> _Records for the task_
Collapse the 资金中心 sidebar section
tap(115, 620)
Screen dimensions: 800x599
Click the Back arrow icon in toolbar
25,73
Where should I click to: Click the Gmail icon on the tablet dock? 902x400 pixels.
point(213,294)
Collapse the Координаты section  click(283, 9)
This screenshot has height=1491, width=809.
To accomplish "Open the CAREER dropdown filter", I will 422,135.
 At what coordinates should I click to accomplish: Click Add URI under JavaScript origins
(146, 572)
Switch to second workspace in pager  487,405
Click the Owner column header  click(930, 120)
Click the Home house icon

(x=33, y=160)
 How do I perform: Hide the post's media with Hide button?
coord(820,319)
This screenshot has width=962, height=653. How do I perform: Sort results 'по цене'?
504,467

> _Instructions for the task_
Retype only this range exactly: the first line of the data through the line where "Switch to second" appears.

> _Expected answer_
Collapse the 资金中心 sidebar section
tap(115, 620)
Screen dimensions: 800x599
Click the Back arrow icon in toolbar
25,73
Where should I click to: Click the Gmail icon on the tablet dock? 902x400 pixels.
point(213,294)
Collapse the Координаты section  click(283, 9)
This screenshot has height=1491, width=809.
To accomplish "Open the CAREER dropdown filter", I will 422,135.
 At what coordinates should I click to accomplish: Click Add URI under JavaScript origins
(146, 572)
Switch to second workspace in pager  487,405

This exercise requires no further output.